A gdybyś miał dwie krowy, co byś z nimi uczynił? - pyta dalej swego przyjaciela.
Odpowiedź identyczna:
Jedna byłaby dla mnie, a drugą oddałbym biednym.
A gdybyś miał dwie kury? - pada trzecie pytanie.
Obie zachowałbym dla siebie - odpowiada zapytany.
A dlaczego?
Bo rzeczywiście mam dwie kury.
My jesteśmy mniej lub bardziej podobni do tego Hindusa z dwiema kurami, a jakże nam daleko do Zacheusza oddającego połowę swego majątku.
Zawsze mamy w ciągu dnia 10 czy 15 godzin, ale ani 1 godziny nie poświęcamy Bogu.
Jeśli już to tylko takie ochłapy w postaci pośpiesznego pacierza, w biegu…
A gdyby zacząć od porządnej modlitwy rano i wieczorem.
Od częstej spowiedzi i Komunii św.
Od solidnego codziennego rachunku sumienia…
Nie żałować na to czasu i wysiłku.
Nasuwa mi się tu przykra uwaga.
My kapłani wciąż obserwujemy taką przykrą zasadę przed każdymi świętami.
Pomimo, że są wcześniej rekolekcje, są księża zapraszani ze spowiedzią i każdy ma okazję spokojnie się wyspowiadać – to przed samymi świętami są tasiemcowe kolejki.
Czy naprawdę nie mamy wcześniej czasu, czy tak naprawdę nam nie zależy?
Spokojna i porządna spowiedź nie jest dla nas ważna.
Szkoda nam na to czasu i zwlekamy na ostatnią chwilę.
Bo są przecież inne ważniejsze sprawy…
A gdyby tak wprowadzić zasadę, że każdy, kto przystąpi do spowiedzi najpóźniej na 2 tygodnie przed świętami otrzyma np. zgrzewkę piwa.
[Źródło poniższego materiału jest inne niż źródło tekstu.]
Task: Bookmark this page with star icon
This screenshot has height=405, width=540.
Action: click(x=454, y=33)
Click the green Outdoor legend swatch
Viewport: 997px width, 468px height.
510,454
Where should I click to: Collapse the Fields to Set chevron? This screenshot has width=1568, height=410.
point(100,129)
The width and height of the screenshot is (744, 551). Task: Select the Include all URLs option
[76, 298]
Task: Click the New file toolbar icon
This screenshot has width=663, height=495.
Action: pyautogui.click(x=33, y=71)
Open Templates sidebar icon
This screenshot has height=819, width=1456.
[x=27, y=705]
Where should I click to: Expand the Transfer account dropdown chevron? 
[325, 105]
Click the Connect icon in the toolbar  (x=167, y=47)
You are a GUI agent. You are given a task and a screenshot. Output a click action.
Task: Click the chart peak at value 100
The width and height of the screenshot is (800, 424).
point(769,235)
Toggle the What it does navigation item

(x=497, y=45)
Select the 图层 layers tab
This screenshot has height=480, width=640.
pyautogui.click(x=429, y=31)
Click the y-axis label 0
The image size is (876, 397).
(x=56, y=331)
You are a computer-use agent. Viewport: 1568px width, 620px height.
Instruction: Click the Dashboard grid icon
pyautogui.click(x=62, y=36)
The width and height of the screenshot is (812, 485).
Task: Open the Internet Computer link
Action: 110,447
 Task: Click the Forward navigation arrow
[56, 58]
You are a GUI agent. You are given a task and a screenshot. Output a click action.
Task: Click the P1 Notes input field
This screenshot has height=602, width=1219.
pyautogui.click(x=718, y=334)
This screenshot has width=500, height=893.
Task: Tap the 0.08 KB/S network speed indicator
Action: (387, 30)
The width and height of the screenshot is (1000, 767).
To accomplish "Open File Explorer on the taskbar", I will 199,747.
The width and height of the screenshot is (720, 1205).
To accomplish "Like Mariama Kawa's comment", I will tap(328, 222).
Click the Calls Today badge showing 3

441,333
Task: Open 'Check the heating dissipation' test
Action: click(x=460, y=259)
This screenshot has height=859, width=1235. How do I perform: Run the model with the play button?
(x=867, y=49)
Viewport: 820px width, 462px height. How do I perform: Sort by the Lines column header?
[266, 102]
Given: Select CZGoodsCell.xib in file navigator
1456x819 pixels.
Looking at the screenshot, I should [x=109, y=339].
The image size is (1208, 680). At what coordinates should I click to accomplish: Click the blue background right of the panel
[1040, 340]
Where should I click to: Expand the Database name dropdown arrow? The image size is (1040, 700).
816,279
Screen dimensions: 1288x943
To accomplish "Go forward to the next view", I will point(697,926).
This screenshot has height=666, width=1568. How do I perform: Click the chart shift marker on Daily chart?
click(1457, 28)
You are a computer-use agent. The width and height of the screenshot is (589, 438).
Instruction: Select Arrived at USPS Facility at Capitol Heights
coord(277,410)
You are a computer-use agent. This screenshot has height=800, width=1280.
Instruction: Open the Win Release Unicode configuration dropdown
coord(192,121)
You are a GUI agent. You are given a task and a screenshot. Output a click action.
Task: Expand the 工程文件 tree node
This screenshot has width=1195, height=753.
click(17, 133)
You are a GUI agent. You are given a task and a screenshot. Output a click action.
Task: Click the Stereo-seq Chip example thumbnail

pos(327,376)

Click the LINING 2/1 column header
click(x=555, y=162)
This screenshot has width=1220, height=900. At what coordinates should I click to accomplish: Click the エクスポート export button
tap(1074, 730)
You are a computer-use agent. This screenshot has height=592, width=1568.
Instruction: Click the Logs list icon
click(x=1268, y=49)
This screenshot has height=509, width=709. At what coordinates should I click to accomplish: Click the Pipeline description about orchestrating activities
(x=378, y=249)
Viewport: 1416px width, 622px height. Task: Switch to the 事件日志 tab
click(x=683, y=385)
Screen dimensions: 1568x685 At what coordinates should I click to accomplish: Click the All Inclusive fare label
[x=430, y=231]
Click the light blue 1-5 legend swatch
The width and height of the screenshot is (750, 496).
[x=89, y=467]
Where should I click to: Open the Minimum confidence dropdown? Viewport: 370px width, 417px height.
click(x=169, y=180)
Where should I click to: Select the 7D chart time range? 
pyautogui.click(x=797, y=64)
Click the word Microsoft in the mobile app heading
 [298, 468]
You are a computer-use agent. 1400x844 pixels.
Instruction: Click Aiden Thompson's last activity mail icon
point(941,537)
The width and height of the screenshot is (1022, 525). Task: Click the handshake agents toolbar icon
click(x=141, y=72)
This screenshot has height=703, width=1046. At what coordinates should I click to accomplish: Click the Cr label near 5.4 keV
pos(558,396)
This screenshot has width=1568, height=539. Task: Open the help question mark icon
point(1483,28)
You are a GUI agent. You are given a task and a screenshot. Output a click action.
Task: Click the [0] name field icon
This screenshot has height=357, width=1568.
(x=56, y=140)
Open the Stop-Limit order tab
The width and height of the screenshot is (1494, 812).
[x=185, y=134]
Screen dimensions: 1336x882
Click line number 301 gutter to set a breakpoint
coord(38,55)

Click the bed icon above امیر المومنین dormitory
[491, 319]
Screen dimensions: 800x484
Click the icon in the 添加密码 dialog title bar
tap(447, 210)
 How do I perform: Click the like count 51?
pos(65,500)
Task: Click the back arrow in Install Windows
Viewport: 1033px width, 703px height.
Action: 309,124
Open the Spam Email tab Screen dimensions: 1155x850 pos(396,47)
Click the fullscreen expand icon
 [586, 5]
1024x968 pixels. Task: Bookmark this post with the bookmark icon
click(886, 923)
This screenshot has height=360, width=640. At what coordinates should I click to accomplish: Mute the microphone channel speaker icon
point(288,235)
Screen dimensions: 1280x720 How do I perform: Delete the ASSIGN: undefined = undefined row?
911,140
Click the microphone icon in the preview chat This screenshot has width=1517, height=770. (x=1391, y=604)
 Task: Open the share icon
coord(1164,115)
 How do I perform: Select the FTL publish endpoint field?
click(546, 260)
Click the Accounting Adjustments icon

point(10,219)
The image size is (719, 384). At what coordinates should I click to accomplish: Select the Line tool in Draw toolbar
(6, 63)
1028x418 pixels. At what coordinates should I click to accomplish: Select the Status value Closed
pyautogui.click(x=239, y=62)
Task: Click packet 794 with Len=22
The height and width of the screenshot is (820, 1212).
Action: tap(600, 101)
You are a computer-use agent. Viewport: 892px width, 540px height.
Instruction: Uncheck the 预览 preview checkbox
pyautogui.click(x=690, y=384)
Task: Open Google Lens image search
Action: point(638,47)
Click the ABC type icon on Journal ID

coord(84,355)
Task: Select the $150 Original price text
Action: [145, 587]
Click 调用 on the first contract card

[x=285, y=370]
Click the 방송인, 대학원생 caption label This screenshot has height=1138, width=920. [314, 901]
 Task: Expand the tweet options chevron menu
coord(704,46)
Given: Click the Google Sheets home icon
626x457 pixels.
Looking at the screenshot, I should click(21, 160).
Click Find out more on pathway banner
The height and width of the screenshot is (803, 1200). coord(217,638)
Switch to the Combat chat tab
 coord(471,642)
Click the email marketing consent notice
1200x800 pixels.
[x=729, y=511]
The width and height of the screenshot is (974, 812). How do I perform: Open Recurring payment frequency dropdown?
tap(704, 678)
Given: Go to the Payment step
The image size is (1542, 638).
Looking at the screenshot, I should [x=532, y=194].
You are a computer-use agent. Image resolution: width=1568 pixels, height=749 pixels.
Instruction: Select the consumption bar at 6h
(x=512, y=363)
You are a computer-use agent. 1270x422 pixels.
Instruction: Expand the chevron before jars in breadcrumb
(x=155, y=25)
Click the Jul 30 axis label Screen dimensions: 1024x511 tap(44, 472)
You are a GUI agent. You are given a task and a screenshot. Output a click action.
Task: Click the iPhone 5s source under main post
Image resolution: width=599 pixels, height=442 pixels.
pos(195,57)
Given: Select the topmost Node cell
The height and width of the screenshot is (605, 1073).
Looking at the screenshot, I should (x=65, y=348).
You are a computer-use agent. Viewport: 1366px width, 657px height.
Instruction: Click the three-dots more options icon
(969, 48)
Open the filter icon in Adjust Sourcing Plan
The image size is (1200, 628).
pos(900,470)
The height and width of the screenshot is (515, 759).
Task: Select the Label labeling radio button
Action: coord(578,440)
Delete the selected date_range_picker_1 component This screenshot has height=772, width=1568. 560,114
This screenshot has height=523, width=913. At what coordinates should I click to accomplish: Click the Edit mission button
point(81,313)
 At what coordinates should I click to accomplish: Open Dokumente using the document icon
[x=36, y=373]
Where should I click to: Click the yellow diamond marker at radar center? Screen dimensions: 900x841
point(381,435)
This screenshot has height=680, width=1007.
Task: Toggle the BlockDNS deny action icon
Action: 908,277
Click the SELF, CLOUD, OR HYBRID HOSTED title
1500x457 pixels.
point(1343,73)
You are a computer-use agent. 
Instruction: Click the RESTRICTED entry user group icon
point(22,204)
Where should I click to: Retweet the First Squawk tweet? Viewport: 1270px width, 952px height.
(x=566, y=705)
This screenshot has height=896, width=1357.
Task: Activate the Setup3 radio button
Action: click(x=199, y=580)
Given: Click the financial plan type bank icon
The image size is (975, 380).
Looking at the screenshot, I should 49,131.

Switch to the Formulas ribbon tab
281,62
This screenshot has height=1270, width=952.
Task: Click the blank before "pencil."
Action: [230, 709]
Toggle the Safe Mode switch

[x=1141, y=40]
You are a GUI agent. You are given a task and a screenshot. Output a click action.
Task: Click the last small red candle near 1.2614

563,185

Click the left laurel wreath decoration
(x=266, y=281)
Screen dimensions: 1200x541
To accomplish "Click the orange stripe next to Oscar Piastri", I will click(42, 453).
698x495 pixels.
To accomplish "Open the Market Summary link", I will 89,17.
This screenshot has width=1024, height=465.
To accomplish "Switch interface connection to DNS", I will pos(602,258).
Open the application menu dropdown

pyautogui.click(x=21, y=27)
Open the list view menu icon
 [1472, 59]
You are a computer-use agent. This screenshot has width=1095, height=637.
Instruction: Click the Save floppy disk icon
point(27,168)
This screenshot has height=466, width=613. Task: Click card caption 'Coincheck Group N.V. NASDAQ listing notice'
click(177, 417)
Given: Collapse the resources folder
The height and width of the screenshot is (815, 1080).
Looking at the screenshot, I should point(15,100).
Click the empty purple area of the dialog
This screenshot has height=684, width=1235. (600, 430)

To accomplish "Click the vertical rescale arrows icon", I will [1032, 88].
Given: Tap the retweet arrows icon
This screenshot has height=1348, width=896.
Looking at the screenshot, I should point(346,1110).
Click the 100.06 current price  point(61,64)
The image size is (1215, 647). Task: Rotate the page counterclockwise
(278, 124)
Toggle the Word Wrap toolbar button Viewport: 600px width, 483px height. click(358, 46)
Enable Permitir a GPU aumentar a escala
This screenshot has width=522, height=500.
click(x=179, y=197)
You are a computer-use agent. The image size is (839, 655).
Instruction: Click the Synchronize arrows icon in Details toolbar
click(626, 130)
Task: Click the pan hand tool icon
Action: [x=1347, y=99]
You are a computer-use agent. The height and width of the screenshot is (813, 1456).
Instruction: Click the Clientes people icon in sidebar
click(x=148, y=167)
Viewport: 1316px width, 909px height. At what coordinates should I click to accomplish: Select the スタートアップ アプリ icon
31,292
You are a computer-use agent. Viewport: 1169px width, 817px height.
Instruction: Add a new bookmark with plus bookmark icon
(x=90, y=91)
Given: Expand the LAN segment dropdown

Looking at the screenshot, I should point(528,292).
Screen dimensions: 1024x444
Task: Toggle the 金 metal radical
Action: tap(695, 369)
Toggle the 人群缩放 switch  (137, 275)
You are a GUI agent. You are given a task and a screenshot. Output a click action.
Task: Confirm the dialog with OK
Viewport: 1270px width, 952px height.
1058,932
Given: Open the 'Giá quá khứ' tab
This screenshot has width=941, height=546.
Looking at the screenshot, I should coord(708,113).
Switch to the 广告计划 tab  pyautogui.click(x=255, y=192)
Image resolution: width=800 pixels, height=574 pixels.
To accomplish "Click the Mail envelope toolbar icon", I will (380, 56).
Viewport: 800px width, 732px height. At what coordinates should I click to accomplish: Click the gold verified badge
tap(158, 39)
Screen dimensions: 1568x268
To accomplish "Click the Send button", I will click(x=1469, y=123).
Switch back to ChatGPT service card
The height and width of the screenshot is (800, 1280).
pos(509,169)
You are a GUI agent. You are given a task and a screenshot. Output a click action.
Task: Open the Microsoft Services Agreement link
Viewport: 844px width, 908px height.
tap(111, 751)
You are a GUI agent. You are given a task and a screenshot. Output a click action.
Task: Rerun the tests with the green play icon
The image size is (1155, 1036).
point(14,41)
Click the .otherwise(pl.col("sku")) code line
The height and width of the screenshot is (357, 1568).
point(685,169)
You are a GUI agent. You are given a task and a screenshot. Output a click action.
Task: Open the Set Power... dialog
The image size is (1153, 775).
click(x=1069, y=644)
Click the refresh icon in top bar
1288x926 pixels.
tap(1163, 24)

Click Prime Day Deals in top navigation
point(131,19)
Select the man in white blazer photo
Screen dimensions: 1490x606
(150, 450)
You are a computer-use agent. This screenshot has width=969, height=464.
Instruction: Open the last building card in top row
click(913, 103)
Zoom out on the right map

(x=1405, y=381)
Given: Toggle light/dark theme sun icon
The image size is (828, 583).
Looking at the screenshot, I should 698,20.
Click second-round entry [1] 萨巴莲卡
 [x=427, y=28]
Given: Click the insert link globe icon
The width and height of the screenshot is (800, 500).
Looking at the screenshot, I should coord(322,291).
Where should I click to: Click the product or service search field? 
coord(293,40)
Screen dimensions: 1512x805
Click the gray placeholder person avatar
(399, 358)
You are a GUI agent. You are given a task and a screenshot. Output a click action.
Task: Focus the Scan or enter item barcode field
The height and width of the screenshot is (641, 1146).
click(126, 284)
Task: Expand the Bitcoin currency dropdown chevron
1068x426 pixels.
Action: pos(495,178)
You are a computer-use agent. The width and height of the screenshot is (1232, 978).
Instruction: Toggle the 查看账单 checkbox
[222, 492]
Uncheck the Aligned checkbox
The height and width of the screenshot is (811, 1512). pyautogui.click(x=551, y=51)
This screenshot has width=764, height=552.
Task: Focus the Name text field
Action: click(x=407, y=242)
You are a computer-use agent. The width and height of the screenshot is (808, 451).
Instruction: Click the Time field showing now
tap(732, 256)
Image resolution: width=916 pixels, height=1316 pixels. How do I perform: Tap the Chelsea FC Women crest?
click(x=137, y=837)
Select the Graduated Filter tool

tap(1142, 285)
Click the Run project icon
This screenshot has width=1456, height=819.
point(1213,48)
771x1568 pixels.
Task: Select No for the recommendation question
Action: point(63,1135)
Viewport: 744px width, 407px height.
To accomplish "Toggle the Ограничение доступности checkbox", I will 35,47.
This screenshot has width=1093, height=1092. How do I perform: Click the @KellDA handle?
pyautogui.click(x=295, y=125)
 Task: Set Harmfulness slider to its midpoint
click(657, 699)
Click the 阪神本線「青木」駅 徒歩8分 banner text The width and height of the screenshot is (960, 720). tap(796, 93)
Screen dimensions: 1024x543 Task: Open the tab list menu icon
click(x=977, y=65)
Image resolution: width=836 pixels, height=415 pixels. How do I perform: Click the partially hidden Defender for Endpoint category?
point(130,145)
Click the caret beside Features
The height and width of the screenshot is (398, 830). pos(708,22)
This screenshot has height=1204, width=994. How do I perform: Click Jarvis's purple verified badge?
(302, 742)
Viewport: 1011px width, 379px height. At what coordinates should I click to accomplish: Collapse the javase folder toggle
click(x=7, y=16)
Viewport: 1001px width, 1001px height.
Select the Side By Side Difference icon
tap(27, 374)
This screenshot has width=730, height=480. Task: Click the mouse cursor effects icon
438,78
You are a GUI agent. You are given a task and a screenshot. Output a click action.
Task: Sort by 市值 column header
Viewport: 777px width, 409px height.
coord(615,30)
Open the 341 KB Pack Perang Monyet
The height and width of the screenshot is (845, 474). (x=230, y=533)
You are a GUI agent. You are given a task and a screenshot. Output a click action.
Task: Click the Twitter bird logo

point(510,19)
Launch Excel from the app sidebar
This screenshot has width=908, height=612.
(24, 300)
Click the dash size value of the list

Myślę, że kolejki by zniknęły.
Wtedy znaleźlibyśmy czas.
Aby się nawrócić trzeba jeszcze chcieć nawrócenia.
Widzieć u siebie konieczność nawrócenia się.
Przypomina mi się pewna anegdota.
Super pobożna starsza pani w Ameryce, w kraju nieograniczonych możliwości, uważała, że tylko ona i jej służąca mogą się zbawić.
Tylko ona i jej służąca będą w raju.
Pewnego dnia zjawił się u niej reporter miejscowego dziennika i próbując wysondować jej religijność, postawił pytanie:
Czy rzeczywiście sądzi pani - jak powszechnie się tutaj uważa - że do nieba nikt nie wejdzie, oprócz pani i pańskiej służącej?
Kobieta zamyśliła się głęboko, a po chwili odpowiedziała:
Wie pan, co do służącej... to wcale nie jestem taka pewna.
A jak to jest u mnie?
Czy widzę zło u innych a nie u siebie?
A może warto by zapytać się, co Bogu się w moim życiu nie podoba?
Co Bóg chciałby, abym ja zmienił?
Jakie jest to drzewo, z jakiego muszę koniecznie zejść by Jezus mógł zamieszkać w moim domu, w moim sercu?
I nie czekać z tym do rekolekcji, do nadarzającej się okazji…
Ale zacząć od razu, jeszcze dzisiaj…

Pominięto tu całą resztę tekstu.